**Article**
= = = =

The setup
I have a set of experimental data (subscript 1) which calculates two variables
- $u_1(x,y,z)$
- $v_1(x,y,z)$
I can calculate the three spatial gradients for my two variables ($u_1$ and $v_1$): $\frac{\partial u_1}{\partial x}$, $\frac{\partial u_1}{\partial y}$, $\frac{\partial u_1}{\partial z}$, $\frac{\partial v_1}{\partial x}$, $\frac{\partial v_1}{\partial y}$, $\frac{\partial v_1}{\partial z}$
Continuity equation gives me: $\frac{\partial u}{\partial x} + \frac{\partial v}{\partial y} + \frac{\partial w}{\partial z} = 0$, and hence:
$\frac{\partial w_1}{\partial z} = -\frac{\partial u_1}{\partial x}-\frac{\partial v_1}{\partial y}$
So I have 2 velocity fields and 7 gradients from experiment 1. I have a second set of data (subscript 2) as follows:
- $u_2(x,y,z)$
- $w_2(x,y,z)$
Which again means I have two velocity fields and seven gradients: $\frac{\partial u_2}{\partial x}$, $\frac{\partial u_2}{\partial y}$, $\frac{\partial u_2}{\partial z}$, $\frac{\partial w_2}{\partial x}$, $\frac{\partial w_2}{\partial y}$, $\frac{\partial w_2}{\partial z}$, and from continuity: $\frac{\partial v_2}{\partial y} = -\frac{\partial u_2}{\partial x}-\frac{\partial w_2}{\partial z}$
Questions
- Firstly, the simplified problem - let's consider only the velocity fields, that is: $u_1$, $v_1$, $u_2$, and $w_2$. My objective is to end up with only 3 velocity fields: $u$, $v$, and $w$. Now, $v$ and $w$ are easy, because I only have one input so I can just say $v = v_1$ and $w = w_2$. $u_1$ and $u_2$ are meant to be the same, but, as in any experiment, there are errors, meaning they are not exactly the same, see below figure. Now, the real $u$ would lie somewhere between these two curves. This is easy enough to visualise in a 1d sense, but I have 3d data. So, how do I estimate $u$?

= = = =

**Work to complete**
- a) In the post about combining two sets of experimental velocity data, which two velocity fields does the second data set provide?
- b) From the entries, quote word for word the lines starting with the line containing "This screenshot has height=199, width=190." and going on through the line containing "will tap(23, 187).".

**Dataset entries**
= = = =

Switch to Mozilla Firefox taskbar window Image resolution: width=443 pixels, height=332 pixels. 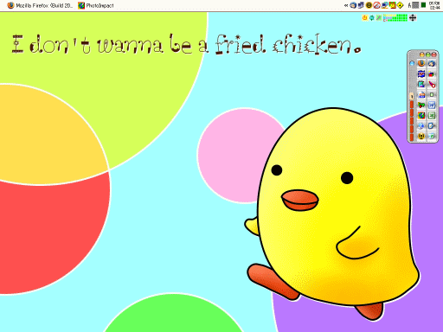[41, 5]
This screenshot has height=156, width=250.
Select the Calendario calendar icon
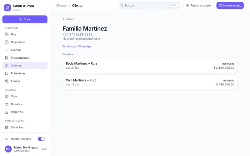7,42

= = = =

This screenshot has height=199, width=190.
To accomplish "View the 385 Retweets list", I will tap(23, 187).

= = = =

**Task-by-task outputs**
- a) $u_2(x,y,z)$ and $w_2(x,y,z)$

- b)
This screenshot has height=199, width=190.
To accomplish "View the 385 Retweets list", I will tap(23, 187).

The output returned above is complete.